Some of the world's largest food, beverage and tobacco brands are missing out on significant financial and production quality gains by failing to mitigate climate risks and reduce carbon emissions, a new report has warned.

The majority of GHG emissions from food occur before produce leaves the gate, in the growing portion of a producers supply chain

The majority of GHG emissions from food occur before produce leaves the gate, in the growing portion of a producers supply chain

The report from CDP, titled ‘The forgotten 10%: Climate mitigation in agricultural supply chains’, collected data from 97 global companies on behalf of 822 investors that represent over a third of the world’s invested capital. It looked specifically at the agricultural production portion of producer’s supply chains, which is now responsible for 10-14% of global emissions.

CDP concluded that food and beverage companies must widen their focus beyond their own operations to realise ‘significant opportunities’ from working with suppliers to cut emissions.

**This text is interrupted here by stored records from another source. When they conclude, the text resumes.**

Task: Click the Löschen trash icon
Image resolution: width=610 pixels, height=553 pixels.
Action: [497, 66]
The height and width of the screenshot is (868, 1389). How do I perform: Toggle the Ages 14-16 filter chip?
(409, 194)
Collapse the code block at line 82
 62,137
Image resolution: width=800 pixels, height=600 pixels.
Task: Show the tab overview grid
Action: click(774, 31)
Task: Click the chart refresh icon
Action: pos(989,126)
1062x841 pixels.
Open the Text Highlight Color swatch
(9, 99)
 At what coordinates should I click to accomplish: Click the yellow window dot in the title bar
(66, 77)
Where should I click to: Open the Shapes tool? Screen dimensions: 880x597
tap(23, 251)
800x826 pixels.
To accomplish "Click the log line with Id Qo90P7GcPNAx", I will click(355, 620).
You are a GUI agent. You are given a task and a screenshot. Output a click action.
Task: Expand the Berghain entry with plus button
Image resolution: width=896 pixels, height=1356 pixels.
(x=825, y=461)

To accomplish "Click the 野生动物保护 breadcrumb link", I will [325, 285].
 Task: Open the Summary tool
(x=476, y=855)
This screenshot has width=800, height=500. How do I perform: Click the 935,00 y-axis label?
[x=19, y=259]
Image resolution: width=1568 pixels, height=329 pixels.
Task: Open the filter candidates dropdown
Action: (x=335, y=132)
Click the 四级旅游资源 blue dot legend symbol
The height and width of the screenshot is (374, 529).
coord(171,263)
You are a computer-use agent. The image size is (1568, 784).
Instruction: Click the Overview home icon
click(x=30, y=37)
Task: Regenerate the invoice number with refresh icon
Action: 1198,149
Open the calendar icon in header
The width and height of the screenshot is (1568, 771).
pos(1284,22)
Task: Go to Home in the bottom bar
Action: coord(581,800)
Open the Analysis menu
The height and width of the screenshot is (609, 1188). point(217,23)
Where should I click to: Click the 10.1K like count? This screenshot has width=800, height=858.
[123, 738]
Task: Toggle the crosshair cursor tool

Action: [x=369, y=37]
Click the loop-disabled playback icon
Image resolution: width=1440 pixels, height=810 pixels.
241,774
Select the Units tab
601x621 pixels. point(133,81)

“Collaboration with stakeholders holds the key for brands seeking to unlock opportunities to become resilient to climate change,” explained CDP’s co-chief operating officer Frances Way. “Our data shows that companies who engage with one or more of their stakeholders are more than twice as likely to see returns from emissions reduction investments as companies that don’t.”

Forgotten 10%

The majority of emissions from food production occur before produce leaves the gate; in the growing portion of a producer’s supply chain. Yet, less than a quarter of the brands that chose to disclose their information to CDP reported their indirect greenhouse gas emissions from agricultural production, leaving up to 10% of emissions unaccounted for.

But CDP does point out that companies are heading in the right direction. Seventy three of the brands that were surveyed said they are now engaging with suppliers on managing climate change, compared with 64 in 2013.

Added benefits

Eighty-three per cent of the firms disclosing to CDP reported two or more benefits from implementing climate change-related agricultural management practices. Over a third cited lower costs; 49% noticed significant water savings and 48% saw an overall increase in yields.

Coca-Cola, Dairy Crest Group, Danone, Kellogg, Nestle and Unilever were identified as companies being ‘ahead of the pack’ for their approach to climate mitigation in their agricultural supply chains. According to CDP, these firms have disclosed information for the past two years, implementing agricultural management practices and announcing reduced costs in the process.

The report also highlighted the work of SABMiller - the world’s second largest brewer by revenue - which achieved carbon dioxide equivalent reductions of 16% over the past four years by working with barley farmers to improve irrigation and fertiliser techniques.

Almost 90% of the companies surveyed by CDP now recognise climate change as a ‘huge business risk’. Recent extreme weather events – such as the drought in California which is costing the agricultural sector over $2bn - highlight just how vulnerable the sector has become. Last year, the International Institute for Applied Systems Analysis (IIASA) called for ‘urgent action’ to ensure sustainable transformations were implemented in the agricultural sector.

At the end of 2014, the Alliance for Sustainable Agriculture - which comprises of 66 grower organisations, agribusinesses, and food, beverage and retail firms - announced a commitment to drive sustainable agriculture in the US with six new environmental pledges.